RTG Core 3.12 / RTG Tools 3.12

[RTG Announcements]

Real Time Genomics are pleased to announce the availability of new releases of our full analysis suite, RTG Core, and our utility package, RTG Tools.  This release includes new features and commands, along with the usual assortment of minor features and bug fixes. Several of these result in command line arguments or changes to program outputs, so check existing scripts for compatibility before upgrading. Larger features of note:

* Several improvements to vcfeval, which now includes the ability to match variant calls of non-diploid genomes and to output additional ROC stratifications, including user-defined custom JavaScript stratifications.

* A new command vcf2rocplot for aggregating and regenerating ROC information from one or more vcfeval annotated evaluation outputs. This is particularly useful for aggregating results from multiple samples or re-evaluating with respect to different score criteria or stratifications.

Commercial users of RTG Core may download the update from our website at http://realtimegenomics.com/products/rtg-core-downloads. Non-commercial users can download the update from our website at http://realtimegenomics.com/products/rtg-core-non-commercial or build from the source on github at https://github.com/RealTimeGenomics/rtg-core.

Users of RTG Tools, which is made freely available for non-commercial or commercial use alike, can download the new version from our website at http://realtimegenomics.com/products/rtg-tools or build from the source code on github at https://github.com/RealTimeGenomics/rtg-tools.


Detailed changes are listed below by area.  For more information on new features, see the RTG Operations Manual which is included within the distribution as HTML and PDF.

### Variant Calling and Evaluation

* calling: Fixed a rare exception during variant calling arising from
  attempted output of an empty region when calling a single base region
  with --all mode.

* vcfeval: Support for the comparison of sample calls with ploidy greater
  than 2. This is enabled via the new flag --sample-ploidy N (the GT of
  any calls without the specified ploidy will be ignored). Note that as
  the ploidy increases the search space of possible phasings can expand
  significantly, which may cause long run times and/or regions where
  vcfeval cannot fully evaluate the alternatives.

* vcfeval: New flag --roc-subset to allow stratifications by common
  variant types. While the default is to produce SNP and non-SNP
  breakdowns, this flag allows a couple more presets.

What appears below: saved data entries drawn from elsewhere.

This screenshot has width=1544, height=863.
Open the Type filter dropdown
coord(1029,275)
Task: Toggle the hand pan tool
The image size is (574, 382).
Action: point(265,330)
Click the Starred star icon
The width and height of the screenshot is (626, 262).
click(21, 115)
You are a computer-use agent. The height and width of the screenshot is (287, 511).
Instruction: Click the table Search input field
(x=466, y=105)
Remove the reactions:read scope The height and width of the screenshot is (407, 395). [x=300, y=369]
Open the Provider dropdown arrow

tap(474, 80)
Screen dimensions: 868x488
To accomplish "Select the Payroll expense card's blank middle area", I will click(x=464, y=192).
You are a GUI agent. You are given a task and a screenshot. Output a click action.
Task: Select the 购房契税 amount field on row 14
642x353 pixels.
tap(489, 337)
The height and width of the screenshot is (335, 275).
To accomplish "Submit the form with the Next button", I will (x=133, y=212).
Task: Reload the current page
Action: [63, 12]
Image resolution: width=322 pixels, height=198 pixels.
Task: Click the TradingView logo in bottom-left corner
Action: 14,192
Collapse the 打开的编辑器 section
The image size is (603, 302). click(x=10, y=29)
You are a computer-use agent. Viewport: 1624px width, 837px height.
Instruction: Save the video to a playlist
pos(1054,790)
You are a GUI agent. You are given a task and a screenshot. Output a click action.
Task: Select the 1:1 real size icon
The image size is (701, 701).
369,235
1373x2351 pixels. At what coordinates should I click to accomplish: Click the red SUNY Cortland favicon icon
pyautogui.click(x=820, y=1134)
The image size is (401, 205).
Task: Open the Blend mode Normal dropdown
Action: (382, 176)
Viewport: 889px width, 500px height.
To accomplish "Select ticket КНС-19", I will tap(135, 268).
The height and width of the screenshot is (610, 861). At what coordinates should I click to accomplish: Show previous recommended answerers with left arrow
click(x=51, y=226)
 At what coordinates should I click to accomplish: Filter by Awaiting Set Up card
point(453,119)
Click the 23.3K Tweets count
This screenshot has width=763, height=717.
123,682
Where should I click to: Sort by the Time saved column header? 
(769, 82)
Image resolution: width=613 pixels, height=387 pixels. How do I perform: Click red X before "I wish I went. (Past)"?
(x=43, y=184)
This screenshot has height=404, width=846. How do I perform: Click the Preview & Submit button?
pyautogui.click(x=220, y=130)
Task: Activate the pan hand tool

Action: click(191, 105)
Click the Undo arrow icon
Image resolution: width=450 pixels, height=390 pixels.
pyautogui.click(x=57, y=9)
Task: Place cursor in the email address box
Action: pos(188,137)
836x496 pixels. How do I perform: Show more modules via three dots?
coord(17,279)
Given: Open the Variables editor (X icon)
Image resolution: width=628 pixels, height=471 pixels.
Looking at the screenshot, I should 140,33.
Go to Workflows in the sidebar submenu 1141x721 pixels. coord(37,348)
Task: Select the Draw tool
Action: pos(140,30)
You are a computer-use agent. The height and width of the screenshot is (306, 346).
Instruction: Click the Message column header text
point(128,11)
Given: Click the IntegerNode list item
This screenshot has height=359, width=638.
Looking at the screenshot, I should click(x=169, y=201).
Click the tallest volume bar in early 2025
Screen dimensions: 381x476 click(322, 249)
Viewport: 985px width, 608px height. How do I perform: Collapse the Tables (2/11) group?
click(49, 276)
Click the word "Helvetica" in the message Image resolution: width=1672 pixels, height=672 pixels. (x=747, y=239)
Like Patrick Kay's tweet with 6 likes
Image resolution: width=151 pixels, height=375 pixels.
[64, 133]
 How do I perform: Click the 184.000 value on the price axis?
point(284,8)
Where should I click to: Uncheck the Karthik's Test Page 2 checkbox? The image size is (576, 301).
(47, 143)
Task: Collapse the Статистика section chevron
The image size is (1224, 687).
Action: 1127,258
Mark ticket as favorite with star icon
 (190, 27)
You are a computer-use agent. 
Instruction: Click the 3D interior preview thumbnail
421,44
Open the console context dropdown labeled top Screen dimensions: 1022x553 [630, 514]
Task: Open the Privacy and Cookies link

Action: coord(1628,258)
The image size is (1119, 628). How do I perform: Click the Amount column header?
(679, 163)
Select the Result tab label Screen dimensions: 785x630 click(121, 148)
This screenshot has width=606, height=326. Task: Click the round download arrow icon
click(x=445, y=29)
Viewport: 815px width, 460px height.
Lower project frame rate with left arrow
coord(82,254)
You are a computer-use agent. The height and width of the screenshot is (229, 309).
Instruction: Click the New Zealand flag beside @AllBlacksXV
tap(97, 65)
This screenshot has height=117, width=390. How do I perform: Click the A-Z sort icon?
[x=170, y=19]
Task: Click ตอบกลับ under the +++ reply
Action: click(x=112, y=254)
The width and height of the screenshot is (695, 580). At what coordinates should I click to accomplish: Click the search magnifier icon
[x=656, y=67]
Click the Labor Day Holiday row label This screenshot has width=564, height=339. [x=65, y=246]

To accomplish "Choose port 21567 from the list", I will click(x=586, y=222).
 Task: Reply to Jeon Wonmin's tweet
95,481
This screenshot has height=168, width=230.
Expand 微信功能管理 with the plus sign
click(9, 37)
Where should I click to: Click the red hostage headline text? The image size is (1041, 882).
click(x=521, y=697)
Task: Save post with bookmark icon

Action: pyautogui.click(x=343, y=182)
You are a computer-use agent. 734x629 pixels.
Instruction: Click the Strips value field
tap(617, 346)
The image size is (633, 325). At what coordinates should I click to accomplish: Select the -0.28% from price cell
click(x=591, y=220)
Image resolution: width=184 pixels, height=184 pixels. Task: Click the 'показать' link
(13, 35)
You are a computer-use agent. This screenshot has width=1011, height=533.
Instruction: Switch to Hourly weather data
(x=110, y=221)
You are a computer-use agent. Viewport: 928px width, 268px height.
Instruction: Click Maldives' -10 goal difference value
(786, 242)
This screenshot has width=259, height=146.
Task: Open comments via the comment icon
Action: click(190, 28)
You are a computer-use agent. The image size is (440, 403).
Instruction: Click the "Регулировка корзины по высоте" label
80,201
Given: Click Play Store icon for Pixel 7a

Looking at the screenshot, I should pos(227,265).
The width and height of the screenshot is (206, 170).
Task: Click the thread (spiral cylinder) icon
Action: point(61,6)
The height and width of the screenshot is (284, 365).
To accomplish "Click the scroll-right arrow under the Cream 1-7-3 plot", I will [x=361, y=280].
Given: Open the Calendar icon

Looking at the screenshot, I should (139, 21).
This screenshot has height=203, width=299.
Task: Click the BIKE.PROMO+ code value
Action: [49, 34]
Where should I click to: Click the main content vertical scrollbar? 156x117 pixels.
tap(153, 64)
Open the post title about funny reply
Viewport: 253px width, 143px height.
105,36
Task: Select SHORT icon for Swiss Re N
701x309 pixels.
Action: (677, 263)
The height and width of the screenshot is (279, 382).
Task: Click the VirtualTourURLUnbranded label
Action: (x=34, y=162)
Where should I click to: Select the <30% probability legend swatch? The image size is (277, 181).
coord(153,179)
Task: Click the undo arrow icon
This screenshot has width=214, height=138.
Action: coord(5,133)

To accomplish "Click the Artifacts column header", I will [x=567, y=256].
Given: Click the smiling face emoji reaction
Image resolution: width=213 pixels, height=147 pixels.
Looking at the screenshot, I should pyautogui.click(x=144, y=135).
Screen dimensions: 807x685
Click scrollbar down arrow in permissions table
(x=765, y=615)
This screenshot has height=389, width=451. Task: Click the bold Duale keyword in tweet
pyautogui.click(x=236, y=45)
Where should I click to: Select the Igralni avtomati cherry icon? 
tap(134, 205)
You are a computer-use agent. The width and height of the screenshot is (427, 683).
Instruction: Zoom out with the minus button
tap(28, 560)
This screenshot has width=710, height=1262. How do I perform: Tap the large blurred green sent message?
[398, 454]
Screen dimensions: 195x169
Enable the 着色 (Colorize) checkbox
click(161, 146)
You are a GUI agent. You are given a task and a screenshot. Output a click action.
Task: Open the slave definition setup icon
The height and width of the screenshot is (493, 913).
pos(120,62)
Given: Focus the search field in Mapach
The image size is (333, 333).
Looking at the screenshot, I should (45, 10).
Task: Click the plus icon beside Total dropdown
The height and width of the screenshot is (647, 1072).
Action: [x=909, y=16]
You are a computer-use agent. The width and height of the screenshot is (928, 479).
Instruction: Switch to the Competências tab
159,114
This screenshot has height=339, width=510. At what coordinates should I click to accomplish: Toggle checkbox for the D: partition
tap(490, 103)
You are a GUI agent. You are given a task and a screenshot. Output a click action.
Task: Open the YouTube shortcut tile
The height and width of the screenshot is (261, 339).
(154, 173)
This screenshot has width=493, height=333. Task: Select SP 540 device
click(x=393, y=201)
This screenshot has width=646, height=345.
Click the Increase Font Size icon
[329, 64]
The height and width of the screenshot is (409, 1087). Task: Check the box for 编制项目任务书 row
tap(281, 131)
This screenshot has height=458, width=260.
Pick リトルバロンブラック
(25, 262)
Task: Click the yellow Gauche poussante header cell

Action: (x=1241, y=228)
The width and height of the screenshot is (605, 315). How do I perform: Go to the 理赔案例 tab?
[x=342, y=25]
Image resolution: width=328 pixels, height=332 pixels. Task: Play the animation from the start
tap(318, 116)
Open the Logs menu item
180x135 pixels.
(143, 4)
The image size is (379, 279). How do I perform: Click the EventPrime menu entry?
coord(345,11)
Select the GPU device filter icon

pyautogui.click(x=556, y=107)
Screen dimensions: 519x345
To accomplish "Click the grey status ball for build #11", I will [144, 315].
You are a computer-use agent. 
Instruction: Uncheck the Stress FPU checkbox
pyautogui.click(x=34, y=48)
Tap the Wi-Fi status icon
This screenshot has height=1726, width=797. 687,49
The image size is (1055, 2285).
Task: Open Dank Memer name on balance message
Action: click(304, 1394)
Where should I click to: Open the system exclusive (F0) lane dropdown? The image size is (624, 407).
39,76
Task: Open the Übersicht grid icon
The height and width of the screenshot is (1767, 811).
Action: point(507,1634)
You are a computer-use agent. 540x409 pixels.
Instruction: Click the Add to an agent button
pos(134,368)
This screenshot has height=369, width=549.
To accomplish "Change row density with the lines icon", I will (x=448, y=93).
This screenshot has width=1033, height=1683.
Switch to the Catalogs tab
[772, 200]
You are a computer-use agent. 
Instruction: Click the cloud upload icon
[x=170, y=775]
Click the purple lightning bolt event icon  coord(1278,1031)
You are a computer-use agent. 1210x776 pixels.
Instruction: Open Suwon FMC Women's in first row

* vcfeval: New flag --roc-regions to allow stratification by overlap with
  regions loaded from BED file, for example the stratification regions
  provided by the Genome in a Bottle project.

* vcfeval: New flag --roc-expr to allow custom stratifications defined by
  a user-supplied JavaScript expression, for example to stratify by depth
  of coverage during calling, variant allelic fraction or other
  annotations present in the input VCFs. For more information see the
  user manual.

* vcf2rocplot: New beta command to produce a rocplot-compatible data file
  from one or more vcfeval output directories. See the user manual
  for more information on usage.

* rocplot: User-selectable preset palettes are available via
  --palette. In particular, several of the palettes are more color-blind
  friendly than the default palette.

* rocplot: Fix graph bounds maintenance when switching between ROC/PR.

* rocplot: Unified the GUI vs non-GUI plot styles. Both default to the
  "pretty" version with background gradient etc (previously the GUI
  default), and a new flag --plain switches to the plain style (which was
  previously the non-GUI default).

* rocplot: (GUI) Supports loading ROC data files by drag and drop into
  the graph or curve configuration widget areas.

* rocplot: PNG images now include rocplot command line as image metadata
  for future reference. A new flag --cmd when run on a previously saved
  rocplot PNG image containing this metadata will display the rocplot
  command line.

### Variant Processing and Analysis

* vcffilter: Javascript filters can now easily test for genomic range
  overlaps with ranges loaded from BED or VCF. See the user manual for
  more information.

* vcfdecompose: Graceful error handling of the case where the supplied
  SDF does not contain a reference sequence named in the VCF.

* vcfmerge: Ensure that when merging files with and without GT that the
  GT is maintained as the first FORMAT field, as per VCF specification.

### Other

* docker: Include fontconfig in docker images so that image writing
  during rocplot and other command reports doesn't crash.

* childsim: Better detection of inconsistent sex declarations in VCF
  header / pedigree.

* samplesim: With appropriate reference.txt configuration specifying
  expected ploidy, now allows the simulation of higher ploidies.

* many: Improved the handling of SAM records containing invalid CIGAR
  fields.

* misc: Updated htsjdk to 2.23.0.

* misc: Updated the JRE used in bundled builds to Zulu Community OpenJDK
  8u282.

* misc: Compatibility testing with JDK 15. Note that JDK15 removes the
  nashorn JavaScript engine, which disables the JavaScript functionality
  of vcffilter, vcfeval, vcf2rocplot unless your JVM has been augmented
  with the GraalVM JavaScript engine.